▸ **Short problem 1**: Can you reproduce the listing below exactly, starting with the line that contains "You are a GUI" and going on through the line that contains "(x=440, y=408)"? Leave the pictures out of your answer.

Document 1: A Brief History of the Ancient Clans of Kilmurry Parish

are taken from
by Jeremiah O'Mahony, Castletown; published by The Kerryman Ltd., Tralee (no date)
Jeremiah O'Mahony was the schoolmaster in Castletownkenneigh National School (Enniskeane Parish). His son, Canon Liam O'Mahony, is at present Parish Priest of our next-door parish of Newcestown.

Kilmurry consisted originally of four parishes, namely, Kilmurry proper, Canovee (Canaway), Moviddy and Kilbonane.
The name Kilmurry is obviously derived from Cill, a church, and Muire, Mary, the special Irish form of the name of the Blessed Virgin.
Canovee is English for Ceann a rnhuighe, or head of plain, muighe being genitive of magh, a plain, and ceann, head. The plain of Maghallagh may be the one referred to.

▸ **Provided data**:
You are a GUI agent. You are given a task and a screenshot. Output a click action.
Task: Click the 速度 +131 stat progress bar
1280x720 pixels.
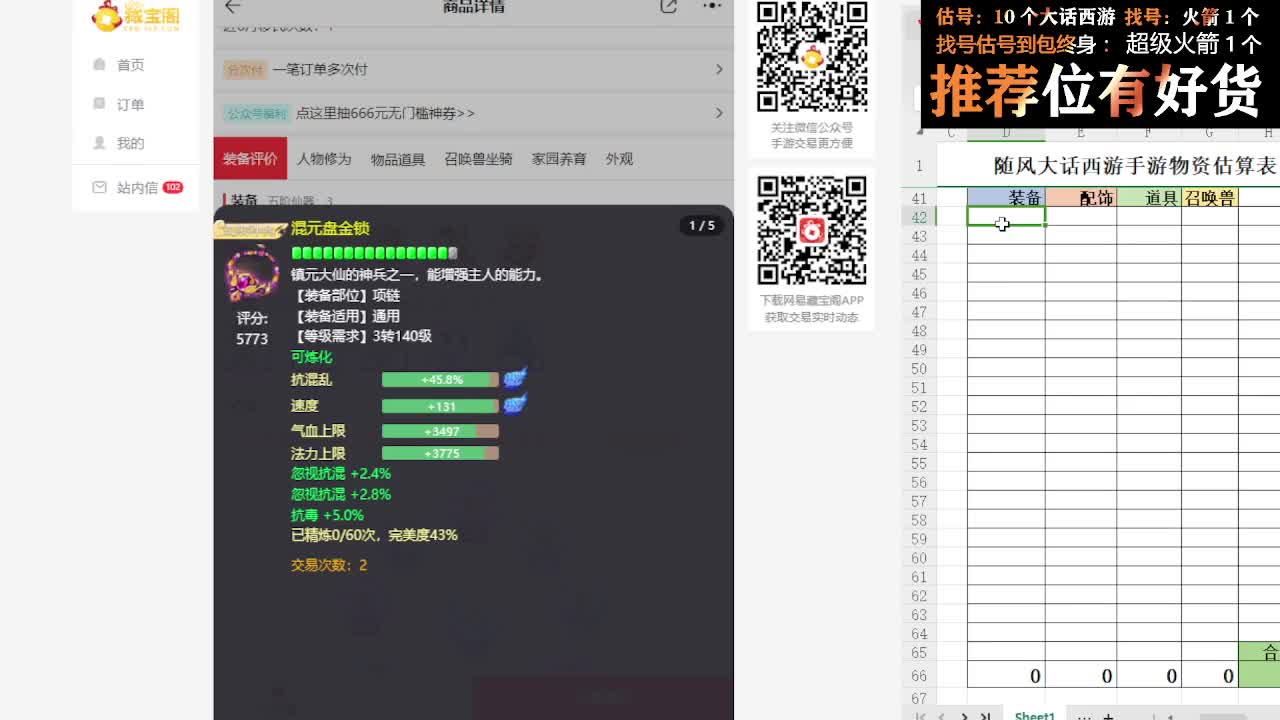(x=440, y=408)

* * *

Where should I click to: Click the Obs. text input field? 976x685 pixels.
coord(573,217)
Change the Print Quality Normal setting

▸ **Short problem 2**: Could you write out the passage from the Kilmurry parish history above exactly, starting with "Jeremiah O'Mahony was" and going on through "parish of Newcestown."?

▸ **Task solution 1**:
You are a GUI agent. You are given a task and a screenshot. Output a click action.
Task: Click the 速度 +131 stat progress bar
1280x720 pixels.
(x=440, y=408)

▸ **Task solution 2**:
Jeremiah O'Mahony was the schoolmaster in Castletownkenneigh National School (Enniskeane Parish). His son, Canon Liam O'Mahony, is at present Parish Priest of our next-door parish of Newcestown.